Internally, the neural network has several layers of neurons, each neuron having an activation function output that depends on the weighted sum of activation functions from the neurons in a previous layer. To perform a function, the weights are adjusted through "training" or "learning" for the network to match specific inputs and outputs.
In convolutional neural networks (CNN), the weights are shared so that the network performs convolutions on images. In a convolution, each pixel in the image is replaced by a weighted sum of pixels in its neighborhood; specific weights perform specific functions -- e.g., finding edges, blurring or sharpening an image.
Furthermore, pixel values of neighborhoods are aggregated or "pooled" by network layers, typically by averaging or taking the largest value. CNNs drastically reduce the number of weights needed in a model, through pooling and the use of the same learned convolution parameters regardless of the location in the image.
How did you incorporate the clinical outcomes of biochemical recurrence and overall survival into your analysis?
Salcudean and Bashashati: We used a Cox proportional hazard model that depends only on the order of events -- the patient's biochemical recurrence or death and not the exact time -- and we trained its parameters based on histopathology patches (i.e., small snapshots of the tissue) from the tissue microarray cores of the patients involved.
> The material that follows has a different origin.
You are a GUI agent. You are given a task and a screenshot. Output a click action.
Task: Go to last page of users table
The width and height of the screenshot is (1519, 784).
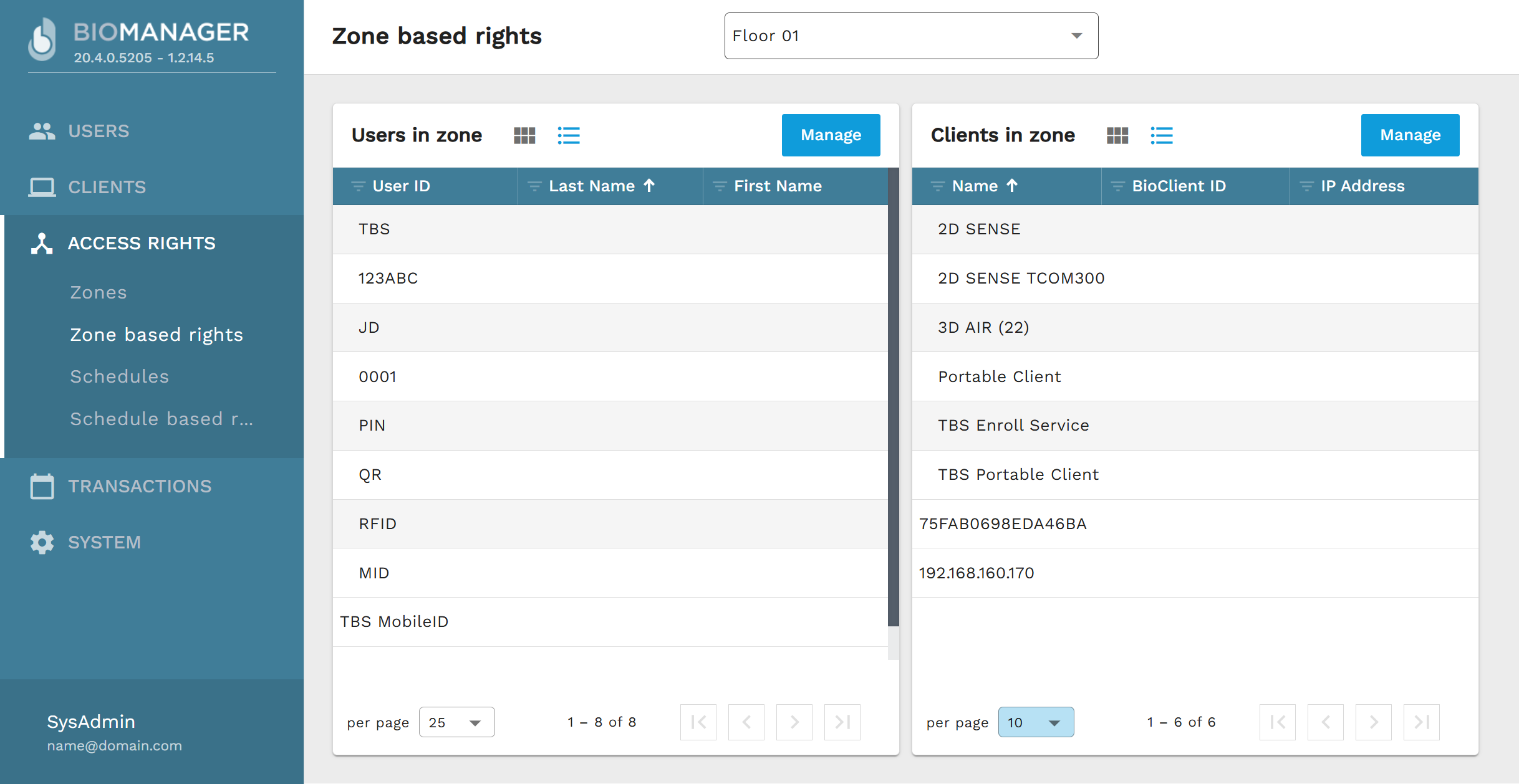click(x=842, y=722)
The AI model eventually learns relationships between the tissue images and outcome based on the data from the training cohort. At test time, the model takes as input the images and provides a risk score for a given patient.
Researchers continue to refine AI models for diagnosis and staging of prostate and other cancers. How long do you think it will be before AI tools become a standard method, and what challenges still need to be overcome?
Salcudean and Bashashati: In general, AI tools learn from prior examples, so there can always be a question whether the results generalized correctly. Continuous re-training and improvement as we accumulate more data will help, but integrating data and learning from various centers is a crucial step that poses challenges for AI models.
As well, we need to understand how AI predictions work, and what are the potential pitfalls. This issue of interpretation is still an open question. It is likely that AI tools will be common in clinical use in a decade or so, to help, but not replace, the clinician.
Read the study here.
Salcudean reported financial relationships with Sonic Incytes and Philips Healthcare; Salcudean reported receiving royalties for real-time elastography software that was initially licensed to Ultrasonix/Analogic, and B&K Ultrasound paid annual royalties until 2022.
Bashashati reported no conflicts of interest.